● **Selected passage**
# # # # # # #
Interfaith Outreach and Community Partners has launched its latest campaign to help prevent homelessness for local individuals and families.
For decades, the Plymouth-based human service nonprofit organization has raised awareness and funds for homelessness prevention during the annual Sleep Out effort. This year’s campaign will run Nov. 14 through Dec. 11.
Now in its 27th year, the Sleep Out returns with a timely focus: housing instability and unaffordability.
“Housing costs are a major issue in our service area and for our clients,” said Interfaith Outreach Executive Director Kevin Ward. “Housing is typically considered affordable when it’s within 30% of a household’s annual income. For the average Interfaith client, rent or mortgage costs make up around 58% of their income. It’s just not sustainable.”
The nonprofit is raising funds to support the organization’s work to help families address their immediate needs and provide follow-up support through case managers, food shelf access, employment services, housing and transportation.
Since the Sleep Out began, the nonprofit has collected more than $34 million and has provided help to families in the nonprofit’s service area of Hamel, Long Lake, Medicine Lake, Medina, Minnetonka Beach, Orono, Plymouth and Wayzata. Last year’s record-breaking Sleep Out raised more than $3 million.
Many Sleep Out supporters, as individuals or part of a group, brave the cold weather to sleep outside in boxes, tents and cars (or donate to those who do) as a reminder of what some struggling with homelessness face daily.
Throughout the campaign, community members may also opt to sleep inside as a way to bring families together and reflect on some of the ways neighbors experience homelessness, which oftentimes includes having to crash on a family member’s or friend’s couch or floor.
According to the organization, of the active Interfaith Outreach families who experienced homelessness last year, 35% lived in a shelter, 27% lived outside or in a car and 26% lived doubled up with family or friends.
“Realistically, homelessness doesn’t necessarily appear in our community as people sleeping in tents or encampments. ... We’re really trying to talk about how Interfaith supports people who are facing housing instability and are maybe at risk of eviction or homelessness and how we can help them overcome those challenges,” said Kelley Burfeind, fundraising communications manager for Interfaith Outreach.
# # # # # # #
● **Dataset records**
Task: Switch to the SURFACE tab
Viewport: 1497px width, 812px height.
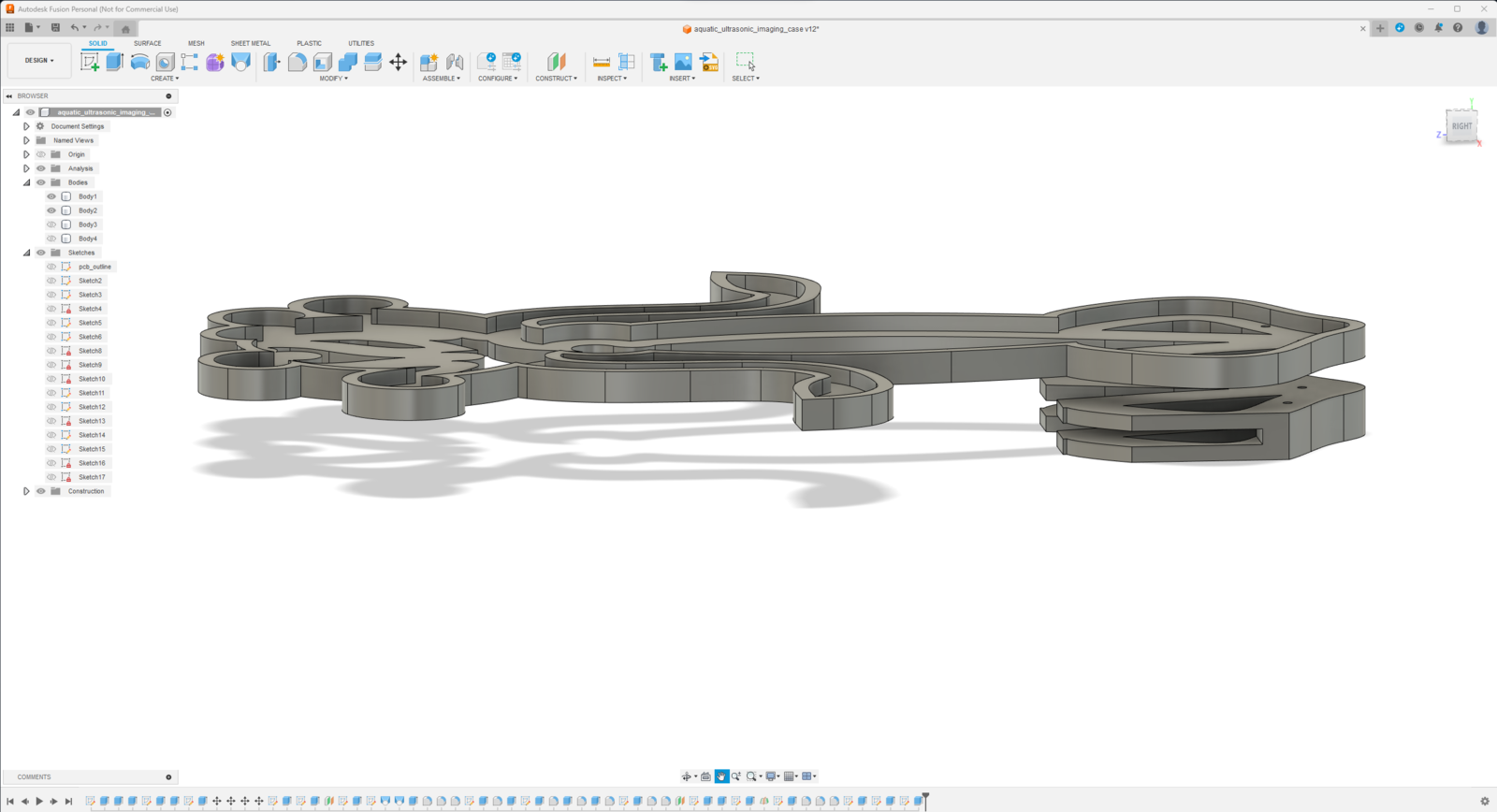Action: 147,43
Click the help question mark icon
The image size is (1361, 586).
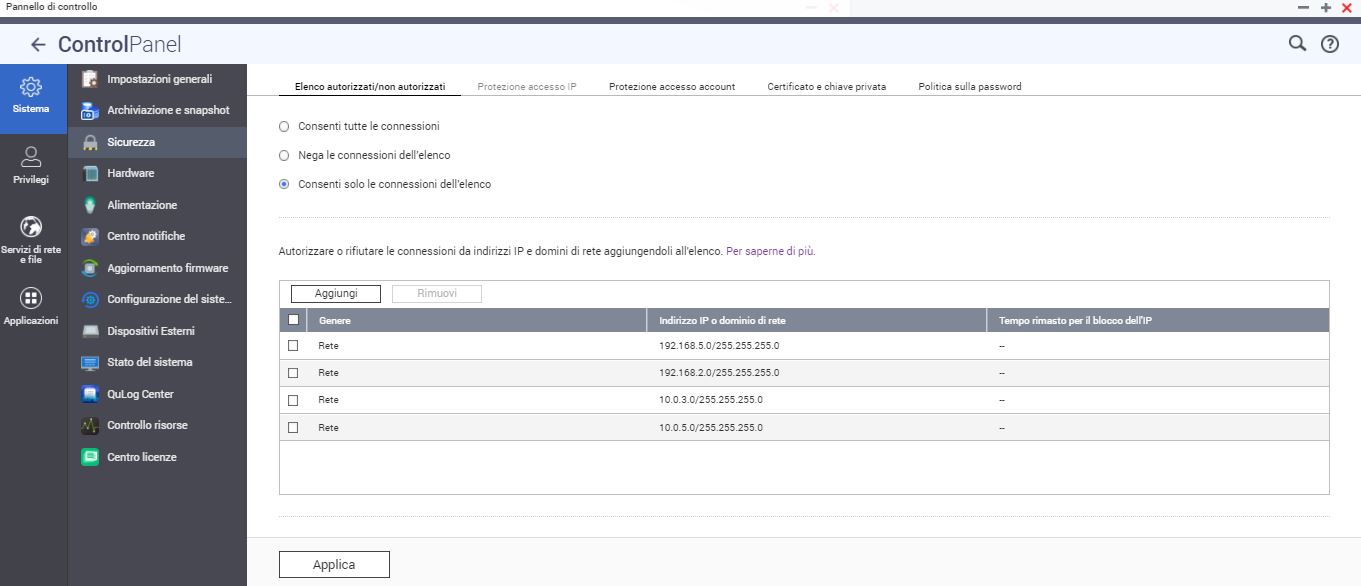click(x=1329, y=44)
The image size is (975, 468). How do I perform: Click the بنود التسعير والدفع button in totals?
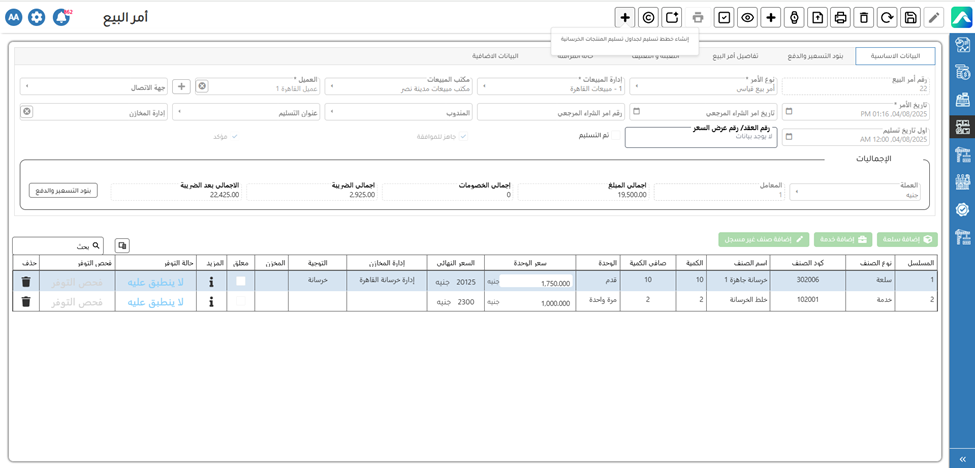click(x=63, y=191)
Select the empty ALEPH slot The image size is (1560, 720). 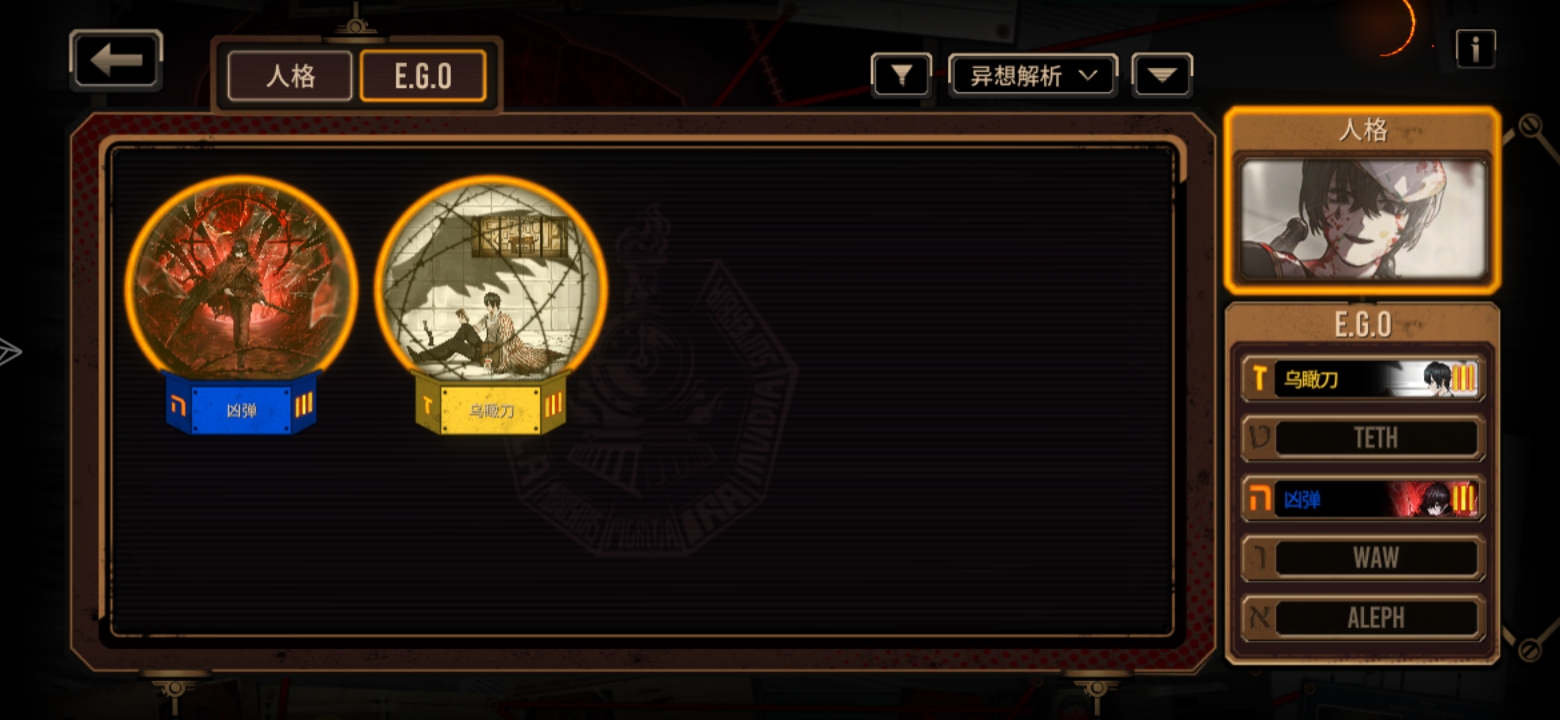(x=1363, y=618)
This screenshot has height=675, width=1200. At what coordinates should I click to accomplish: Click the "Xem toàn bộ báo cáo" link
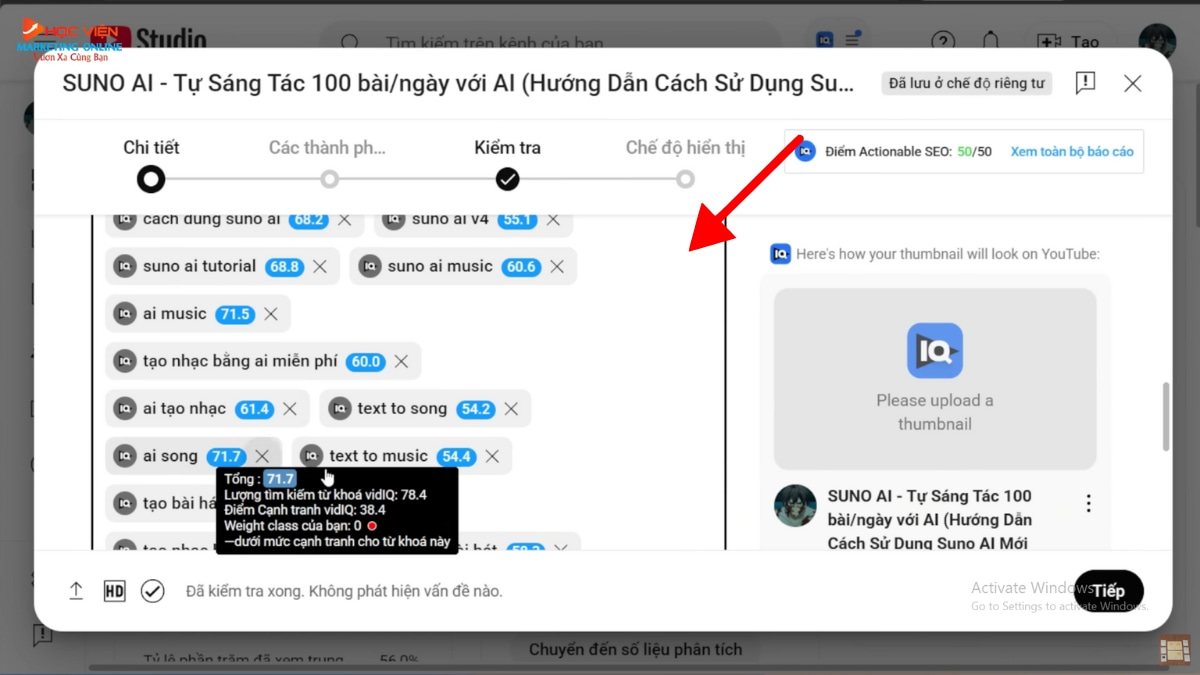coord(1071,151)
# # # # # # #
● **Required actions**
a: Answer these questions from the article on the Sleep Out campaign:
(i) On what dates does this year's campaign run?
(ii) What share of income do rent or mortgage costs make up for the average Interfaith client?
(iii) How much did last year's Sleep Out raise?
b: Copy the part of the article on the Sleep Out campaign that opens with the words containing "Throughout the campaign, community" and closes with "family or friends.", substituting "sofa" for "couch".
c: Resume the article on the Sleep Out campaign, picking up after its last sentence.
The lines above are separate material, unrelated to the article on the Sleep Out campaign.

● **Numbered responses**
a:
(i) Nov. 14 through Dec. 11
(ii) Around 58%
(iii) More than $3 million

b:
Throughout the campaign, community members may also opt to sleep inside as a way to bring families together and reflect on some of the ways neighbors experience homelessness, which oftentimes includes having to crash on a family member’s or friend’s sofa or floor.
According to the organization, of the active Interfaith Outreach families who experienced homelessness last year, 35% lived in a shelter, 27% lived outside or in a car and 26% lived doubled up with family or friends.

c:
This year, the focus of the Sleep Out is on how the organization helps clients overcome issues that can lead to eviction or homelessness – like low wages or lack of access to transportation to their job – so they can stay in their homes, their neighborhoods and their schools.
“By providing holistic services, Interfaith helps people right here, right now, at risk of eviction or homelessness. We can and do work with organizations or developers to create more affordable rental units in our community, but unfortunately that doesn’t happen overnight,” Ward said.
In addition to raising funds to support Interfaith Outreach programs, this year’s Sleep Out also includes a community challenge: to reach 526 Sleep Out participants. According to Interfaith Outreach leaders, the number 526 represents each housing-related financial assistance the organization made last year to prevent eviction or homelessness.
“We hope this number adds even more meaning to the Sleep Out activities our supporters have been holding since its earliest years. It shows that we provided the equivalent of more than one housing assist a day. Essentially every day last year, we kept someone in their home,” Ward said.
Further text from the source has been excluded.